◆ WHAT THE TASK REQUIRES: When you retype the listing, keep every word exactly as it appears.

◆ INFORMATION SUPPLIED:
*-*-*

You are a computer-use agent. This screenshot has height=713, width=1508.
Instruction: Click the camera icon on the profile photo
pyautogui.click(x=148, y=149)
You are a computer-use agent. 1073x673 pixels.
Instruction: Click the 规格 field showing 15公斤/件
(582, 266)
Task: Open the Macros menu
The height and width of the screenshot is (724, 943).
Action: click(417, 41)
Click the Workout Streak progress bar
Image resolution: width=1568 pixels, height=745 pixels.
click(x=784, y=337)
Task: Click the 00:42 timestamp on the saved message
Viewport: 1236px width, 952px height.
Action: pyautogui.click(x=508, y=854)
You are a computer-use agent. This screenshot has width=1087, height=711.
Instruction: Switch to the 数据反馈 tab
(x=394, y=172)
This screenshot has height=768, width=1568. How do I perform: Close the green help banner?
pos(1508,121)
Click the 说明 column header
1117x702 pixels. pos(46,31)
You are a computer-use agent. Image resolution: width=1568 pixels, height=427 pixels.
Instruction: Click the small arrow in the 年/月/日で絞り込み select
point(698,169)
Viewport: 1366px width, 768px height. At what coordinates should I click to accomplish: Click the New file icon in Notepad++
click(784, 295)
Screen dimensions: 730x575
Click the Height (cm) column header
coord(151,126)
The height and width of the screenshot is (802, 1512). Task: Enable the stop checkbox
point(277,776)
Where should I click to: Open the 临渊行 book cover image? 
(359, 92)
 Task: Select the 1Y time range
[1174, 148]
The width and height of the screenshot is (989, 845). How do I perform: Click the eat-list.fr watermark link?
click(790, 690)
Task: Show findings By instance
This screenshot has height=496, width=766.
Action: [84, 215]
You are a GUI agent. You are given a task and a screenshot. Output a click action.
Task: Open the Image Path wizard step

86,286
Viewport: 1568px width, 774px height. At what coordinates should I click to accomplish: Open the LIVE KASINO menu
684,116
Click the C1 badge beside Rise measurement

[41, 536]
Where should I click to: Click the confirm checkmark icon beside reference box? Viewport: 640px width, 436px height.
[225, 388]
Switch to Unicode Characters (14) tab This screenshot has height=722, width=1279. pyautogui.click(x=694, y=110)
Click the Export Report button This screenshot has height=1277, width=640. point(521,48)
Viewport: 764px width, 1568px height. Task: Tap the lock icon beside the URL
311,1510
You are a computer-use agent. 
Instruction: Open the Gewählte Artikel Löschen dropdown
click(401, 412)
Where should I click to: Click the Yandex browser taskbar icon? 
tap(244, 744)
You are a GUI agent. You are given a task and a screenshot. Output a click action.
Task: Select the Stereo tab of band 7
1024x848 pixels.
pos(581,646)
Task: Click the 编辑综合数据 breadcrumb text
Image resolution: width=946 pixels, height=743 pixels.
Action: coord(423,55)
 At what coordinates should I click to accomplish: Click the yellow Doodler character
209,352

*-*-*

◆ TASK SOLUTION:
You are a computer-use agent. This screenshot has height=713, width=1508.
Instruction: Click the camera icon on the profile photo
pyautogui.click(x=148, y=149)
You are a computer-use agent. 1073x673 pixels.
Instruction: Click the 规格 field showing 15公斤/件
(582, 266)
Task: Open the Macros menu
The height and width of the screenshot is (724, 943).
Action: click(417, 41)
Click the Workout Streak progress bar
Image resolution: width=1568 pixels, height=745 pixels.
click(x=784, y=337)
Task: Click the 00:42 timestamp on the saved message
Viewport: 1236px width, 952px height.
Action: pyautogui.click(x=508, y=854)
You are a computer-use agent. This screenshot has width=1087, height=711.
Instruction: Switch to the 数据反馈 tab
(x=394, y=172)
This screenshot has height=768, width=1568. How do I perform: Close the green help banner?
pos(1508,121)
Click the 说明 column header
1117x702 pixels. pos(46,31)
You are a computer-use agent. Image resolution: width=1568 pixels, height=427 pixels.
Instruction: Click the small arrow in the 年/月/日で絞り込み select
point(698,169)
Viewport: 1366px width, 768px height. At what coordinates should I click to accomplish: Click the New file icon in Notepad++
click(784, 295)
Screen dimensions: 730x575
Click the Height (cm) column header
coord(151,126)
The height and width of the screenshot is (802, 1512). Task: Enable the stop checkbox
point(277,776)
Where should I click to: Open the 临渊行 book cover image? 
(359, 92)
 Task: Select the 1Y time range
[1174, 148]
The width and height of the screenshot is (989, 845). How do I perform: Click the eat-list.fr watermark link?
click(790, 690)
Task: Show findings By instance
This screenshot has height=496, width=766.
Action: [84, 215]
You are a GUI agent. You are given a task and a screenshot. Output a click action.
Task: Open the Image Path wizard step

86,286
Viewport: 1568px width, 774px height. At what coordinates should I click to accomplish: Open the LIVE KASINO menu
684,116
Click the C1 badge beside Rise measurement

[41, 536]
Where should I click to: Click the confirm checkmark icon beside reference box? Viewport: 640px width, 436px height.
[225, 388]
Switch to Unicode Characters (14) tab This screenshot has height=722, width=1279. pyautogui.click(x=694, y=110)
Click the Export Report button This screenshot has height=1277, width=640. point(521,48)
Viewport: 764px width, 1568px height. Task: Tap the lock icon beside the URL
311,1510
You are a computer-use agent. 
Instruction: Open the Gewählte Artikel Löschen dropdown
click(401, 412)
Where should I click to: Click the Yandex browser taskbar icon? 
tap(244, 744)
You are a GUI agent. You are given a task and a screenshot. Output a click action.
Task: Select the Stereo tab of band 7
1024x848 pixels.
pos(581,646)
Task: Click the 编辑综合数据 breadcrumb text
Image resolution: width=946 pixels, height=743 pixels.
Action: coord(423,55)
 At what coordinates should I click to accomplish: Click the yellow Doodler character
209,352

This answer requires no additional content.